Introduction
Terraform Cloud Agents allow Terraform Cloud and Terraform Enterprise to communicate with isolated, private, or on-premise infrastructure. This is useful for on-premise infrastructure that you might have in a protected enclave.
There may be situations where you will need to add the Terraform Cloud IP Ranges to your networks' allow list.
Expected Outcome
Running the curl command below will provide you with the most up-to-date list of IP addresses when using the IP Ranges API.
Procedure
-
On any workstation with access to a command line, run:
$ curl --request GET https://app.terraform.io/api/meta/ip-ranges | jq '.'
{
"api": [
"75.2.98.97/32",
"99.83.150.238/32"
],
"notifications": [
"52.86.200.106/32",
"52.86.201.227/32",
"52.70.186.109/32",
"44.236.246.186/32",
"54.185.161.84/32",
"44.238.78.236/32"
],
"sentinel": [
"52.86.200.106/32",
"52.86.201.227/32",
"52.70.186.109/32",
"44.236.246.186/32",
"54.185.161.84/32",
"44.238.78.236/32"
],
"vcs": [
"52.86.200.106/32",
"52.86.201.227/32",
"52.70.186.109/32",
"44.236.246.186/32",
"54.185.161.84/32",
"44.238.78.236/32"
]
}
jq is not required, but if used it will present the output in a formatted manner.(Alternatively you can pipe the output to python if present, for formatting, ex:|python -m json.tool)
Additional Information
-
The IP addresses on the ephemeral GAP agent containers used for the Terraform Cloud plans and applies are not exposed on these API endpoints for security reasons. The API call returns the VCS, Sentinel, notifications and our incoming API IP ranges.

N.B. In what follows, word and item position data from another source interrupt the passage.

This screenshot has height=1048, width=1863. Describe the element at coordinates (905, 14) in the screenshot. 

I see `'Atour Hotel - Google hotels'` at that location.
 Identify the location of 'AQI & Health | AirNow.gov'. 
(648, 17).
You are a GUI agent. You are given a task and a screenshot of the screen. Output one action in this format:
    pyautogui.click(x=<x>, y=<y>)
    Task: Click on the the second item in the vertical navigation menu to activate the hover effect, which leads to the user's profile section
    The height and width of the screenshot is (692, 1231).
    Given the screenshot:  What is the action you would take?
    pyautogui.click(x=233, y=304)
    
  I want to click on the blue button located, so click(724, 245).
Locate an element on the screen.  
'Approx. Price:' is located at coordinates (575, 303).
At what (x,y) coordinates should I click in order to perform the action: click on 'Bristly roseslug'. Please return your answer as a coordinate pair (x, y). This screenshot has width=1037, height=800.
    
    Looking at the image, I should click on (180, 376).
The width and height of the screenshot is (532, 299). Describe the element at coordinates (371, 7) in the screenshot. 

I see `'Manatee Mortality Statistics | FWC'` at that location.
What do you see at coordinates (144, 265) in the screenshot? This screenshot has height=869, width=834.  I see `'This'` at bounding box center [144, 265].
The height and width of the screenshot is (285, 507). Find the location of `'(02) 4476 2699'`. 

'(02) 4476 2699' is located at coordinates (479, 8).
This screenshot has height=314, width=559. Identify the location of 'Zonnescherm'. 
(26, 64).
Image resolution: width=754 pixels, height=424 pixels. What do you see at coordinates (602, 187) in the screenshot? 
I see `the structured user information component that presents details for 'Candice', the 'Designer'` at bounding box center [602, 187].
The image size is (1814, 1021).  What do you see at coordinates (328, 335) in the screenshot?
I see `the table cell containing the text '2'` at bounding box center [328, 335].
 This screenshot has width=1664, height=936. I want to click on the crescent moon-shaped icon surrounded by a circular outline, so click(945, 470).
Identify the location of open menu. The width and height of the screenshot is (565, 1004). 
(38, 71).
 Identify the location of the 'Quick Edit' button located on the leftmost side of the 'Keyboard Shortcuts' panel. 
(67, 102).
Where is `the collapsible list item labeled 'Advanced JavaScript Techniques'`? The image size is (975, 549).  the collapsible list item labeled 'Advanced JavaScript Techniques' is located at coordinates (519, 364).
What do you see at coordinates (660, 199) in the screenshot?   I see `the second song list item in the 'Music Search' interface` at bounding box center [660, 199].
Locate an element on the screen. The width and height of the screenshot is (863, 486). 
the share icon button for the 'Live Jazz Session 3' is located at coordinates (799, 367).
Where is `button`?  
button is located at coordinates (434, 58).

- In secure environments that require strict IP address limitations or when using resources that need to communicate back to the GAP agent, in those situations it would be advantageous to allow list the host IP address that has the Terraform Cloud agents installed to complete the desired workloads.
- If you experience issues using the methods described in this article, please contact HashiCorp Support to request for further assistance.